Task statement:
Below are lines of data; restate word for word those running from the line containing "Click the 20.00 level on RSI scale" to the line containing "This screenshot has width=1017, height=665.", inclusive, and no others.

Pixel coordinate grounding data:
....................

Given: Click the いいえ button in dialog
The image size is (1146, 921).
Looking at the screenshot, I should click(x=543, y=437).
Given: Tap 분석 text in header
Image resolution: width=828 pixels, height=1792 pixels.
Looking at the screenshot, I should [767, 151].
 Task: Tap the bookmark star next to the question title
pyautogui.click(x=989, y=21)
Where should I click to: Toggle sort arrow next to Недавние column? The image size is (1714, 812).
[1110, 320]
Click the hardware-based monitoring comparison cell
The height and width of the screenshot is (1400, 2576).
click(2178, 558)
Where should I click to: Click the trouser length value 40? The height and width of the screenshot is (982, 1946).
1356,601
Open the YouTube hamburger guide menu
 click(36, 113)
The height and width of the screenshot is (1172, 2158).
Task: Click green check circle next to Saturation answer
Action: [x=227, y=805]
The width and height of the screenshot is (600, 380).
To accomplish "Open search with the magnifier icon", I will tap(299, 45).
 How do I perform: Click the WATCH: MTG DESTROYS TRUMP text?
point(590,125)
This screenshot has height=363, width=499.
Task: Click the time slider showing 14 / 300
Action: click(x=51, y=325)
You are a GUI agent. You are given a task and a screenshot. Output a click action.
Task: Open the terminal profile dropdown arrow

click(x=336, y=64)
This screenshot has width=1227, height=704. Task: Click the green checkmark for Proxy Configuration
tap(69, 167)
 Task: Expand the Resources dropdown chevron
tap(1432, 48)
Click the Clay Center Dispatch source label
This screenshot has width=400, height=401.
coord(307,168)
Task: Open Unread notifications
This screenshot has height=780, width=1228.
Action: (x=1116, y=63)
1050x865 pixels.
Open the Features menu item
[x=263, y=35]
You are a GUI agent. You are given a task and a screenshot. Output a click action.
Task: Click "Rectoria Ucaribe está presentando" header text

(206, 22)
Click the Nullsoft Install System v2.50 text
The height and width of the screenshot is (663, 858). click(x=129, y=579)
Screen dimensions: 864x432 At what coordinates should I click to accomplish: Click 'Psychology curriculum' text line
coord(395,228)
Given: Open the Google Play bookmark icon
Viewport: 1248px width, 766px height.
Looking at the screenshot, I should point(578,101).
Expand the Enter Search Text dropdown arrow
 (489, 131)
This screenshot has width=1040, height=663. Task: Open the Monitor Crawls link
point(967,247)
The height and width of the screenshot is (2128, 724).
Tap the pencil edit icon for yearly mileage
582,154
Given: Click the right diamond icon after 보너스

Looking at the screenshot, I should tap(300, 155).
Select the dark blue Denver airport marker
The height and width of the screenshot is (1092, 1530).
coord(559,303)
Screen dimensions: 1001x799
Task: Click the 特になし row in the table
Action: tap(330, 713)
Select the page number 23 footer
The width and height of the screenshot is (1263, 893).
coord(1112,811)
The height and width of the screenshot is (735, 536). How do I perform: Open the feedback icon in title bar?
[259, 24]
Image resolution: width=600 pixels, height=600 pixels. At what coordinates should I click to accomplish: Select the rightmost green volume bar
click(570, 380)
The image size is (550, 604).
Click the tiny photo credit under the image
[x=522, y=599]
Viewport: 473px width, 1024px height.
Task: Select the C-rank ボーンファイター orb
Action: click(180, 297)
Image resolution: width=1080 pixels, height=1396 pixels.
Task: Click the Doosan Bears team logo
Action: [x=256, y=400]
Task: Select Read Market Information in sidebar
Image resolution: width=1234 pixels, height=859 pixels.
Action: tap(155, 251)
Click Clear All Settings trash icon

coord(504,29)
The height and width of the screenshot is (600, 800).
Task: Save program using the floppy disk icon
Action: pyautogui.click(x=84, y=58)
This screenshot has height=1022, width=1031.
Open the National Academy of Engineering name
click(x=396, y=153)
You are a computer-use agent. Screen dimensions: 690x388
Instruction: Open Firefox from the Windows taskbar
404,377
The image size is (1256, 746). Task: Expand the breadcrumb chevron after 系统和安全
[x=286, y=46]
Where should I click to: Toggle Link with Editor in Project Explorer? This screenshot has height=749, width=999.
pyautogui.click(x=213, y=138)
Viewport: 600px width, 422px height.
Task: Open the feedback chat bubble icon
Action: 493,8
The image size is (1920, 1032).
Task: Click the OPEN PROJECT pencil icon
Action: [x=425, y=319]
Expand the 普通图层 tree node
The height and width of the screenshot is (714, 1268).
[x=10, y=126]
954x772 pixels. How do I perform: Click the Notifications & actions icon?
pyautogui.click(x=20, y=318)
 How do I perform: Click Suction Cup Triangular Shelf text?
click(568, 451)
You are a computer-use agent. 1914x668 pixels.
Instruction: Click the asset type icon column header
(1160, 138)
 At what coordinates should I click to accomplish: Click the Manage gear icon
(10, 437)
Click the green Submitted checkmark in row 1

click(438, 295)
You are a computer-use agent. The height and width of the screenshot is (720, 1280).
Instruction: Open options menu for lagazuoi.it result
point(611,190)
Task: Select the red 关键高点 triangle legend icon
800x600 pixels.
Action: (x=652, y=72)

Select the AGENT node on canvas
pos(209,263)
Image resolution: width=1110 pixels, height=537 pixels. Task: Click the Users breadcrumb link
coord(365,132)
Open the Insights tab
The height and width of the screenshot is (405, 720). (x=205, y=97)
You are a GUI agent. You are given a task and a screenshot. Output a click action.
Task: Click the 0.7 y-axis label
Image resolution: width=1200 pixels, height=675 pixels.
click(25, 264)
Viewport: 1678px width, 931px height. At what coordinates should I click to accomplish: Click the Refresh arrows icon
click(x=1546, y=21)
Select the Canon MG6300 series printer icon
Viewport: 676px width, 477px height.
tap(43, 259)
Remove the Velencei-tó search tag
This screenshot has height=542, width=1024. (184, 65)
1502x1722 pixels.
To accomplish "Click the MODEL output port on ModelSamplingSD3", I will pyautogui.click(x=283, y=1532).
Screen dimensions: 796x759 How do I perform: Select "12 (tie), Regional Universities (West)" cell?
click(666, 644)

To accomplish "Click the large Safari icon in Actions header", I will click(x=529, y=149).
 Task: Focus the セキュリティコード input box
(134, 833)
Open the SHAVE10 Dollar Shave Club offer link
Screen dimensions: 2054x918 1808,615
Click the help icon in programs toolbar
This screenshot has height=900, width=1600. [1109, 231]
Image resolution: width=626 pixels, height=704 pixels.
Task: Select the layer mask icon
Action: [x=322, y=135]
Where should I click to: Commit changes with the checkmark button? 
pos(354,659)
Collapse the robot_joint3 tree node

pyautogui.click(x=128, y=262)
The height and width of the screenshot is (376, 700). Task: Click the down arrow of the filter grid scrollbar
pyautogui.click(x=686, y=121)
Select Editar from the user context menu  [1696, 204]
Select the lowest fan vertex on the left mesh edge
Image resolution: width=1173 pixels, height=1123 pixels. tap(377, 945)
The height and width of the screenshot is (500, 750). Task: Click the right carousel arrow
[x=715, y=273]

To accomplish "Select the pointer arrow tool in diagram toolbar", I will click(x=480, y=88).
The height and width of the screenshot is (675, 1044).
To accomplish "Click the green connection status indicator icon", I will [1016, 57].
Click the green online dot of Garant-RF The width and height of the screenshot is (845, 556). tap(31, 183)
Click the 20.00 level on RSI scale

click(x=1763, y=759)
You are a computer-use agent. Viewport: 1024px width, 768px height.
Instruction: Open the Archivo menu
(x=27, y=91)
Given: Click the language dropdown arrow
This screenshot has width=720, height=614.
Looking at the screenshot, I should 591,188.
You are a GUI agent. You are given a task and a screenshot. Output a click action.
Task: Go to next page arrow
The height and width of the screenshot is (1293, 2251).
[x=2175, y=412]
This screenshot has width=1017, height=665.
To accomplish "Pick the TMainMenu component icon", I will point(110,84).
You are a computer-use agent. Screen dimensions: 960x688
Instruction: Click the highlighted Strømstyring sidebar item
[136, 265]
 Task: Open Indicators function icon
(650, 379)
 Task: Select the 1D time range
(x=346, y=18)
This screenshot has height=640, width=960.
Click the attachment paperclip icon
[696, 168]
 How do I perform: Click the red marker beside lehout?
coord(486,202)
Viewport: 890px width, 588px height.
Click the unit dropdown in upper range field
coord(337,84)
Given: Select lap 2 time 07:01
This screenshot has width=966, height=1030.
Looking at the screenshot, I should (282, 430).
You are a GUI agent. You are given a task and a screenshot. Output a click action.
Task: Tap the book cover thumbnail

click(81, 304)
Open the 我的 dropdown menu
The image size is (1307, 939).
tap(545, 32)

....................

Response:
Click the 20.00 level on RSI scale

click(x=1763, y=759)
You are a computer-use agent. Viewport: 1024px width, 768px height.
Instruction: Open the Archivo menu
(x=27, y=91)
Given: Click the language dropdown arrow
This screenshot has width=720, height=614.
Looking at the screenshot, I should 591,188.
You are a GUI agent. You are given a task and a screenshot. Output a click action.
Task: Go to next page arrow
The height and width of the screenshot is (1293, 2251).
[x=2175, y=412]
This screenshot has width=1017, height=665.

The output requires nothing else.